»»
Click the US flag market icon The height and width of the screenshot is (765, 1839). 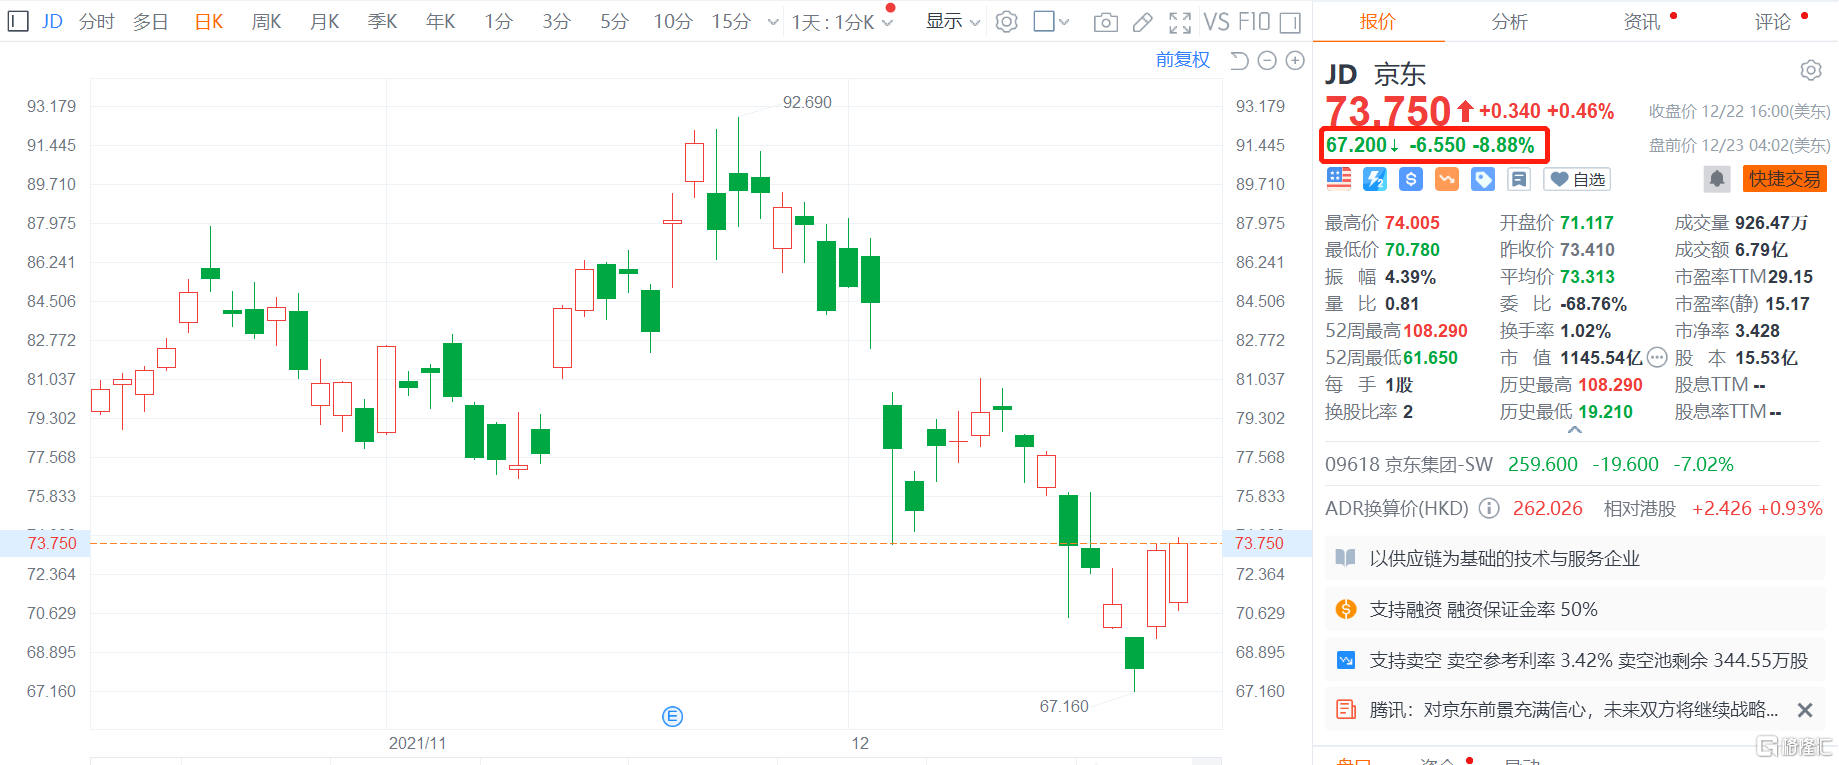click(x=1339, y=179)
««
»»
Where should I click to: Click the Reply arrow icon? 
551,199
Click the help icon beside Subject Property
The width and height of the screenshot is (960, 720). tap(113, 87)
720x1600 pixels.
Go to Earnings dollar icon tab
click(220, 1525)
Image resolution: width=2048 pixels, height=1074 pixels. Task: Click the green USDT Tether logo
««
*Task objective*
Rewrite the entries from the line that contains "Click the help icon beside Subject Property" through the line that contains "Image resolution: width=2048", changing "icon" to "button" and keeping everything else the same.

*Right answer*
Click the help button beside Subject Property
The width and height of the screenshot is (960, 720). tap(113, 87)
720x1600 pixels.
Go to Earnings dollar button tab
click(220, 1525)
Image resolution: width=2048 pixels, height=1074 pixels. Task: Click the green USDT Tether logo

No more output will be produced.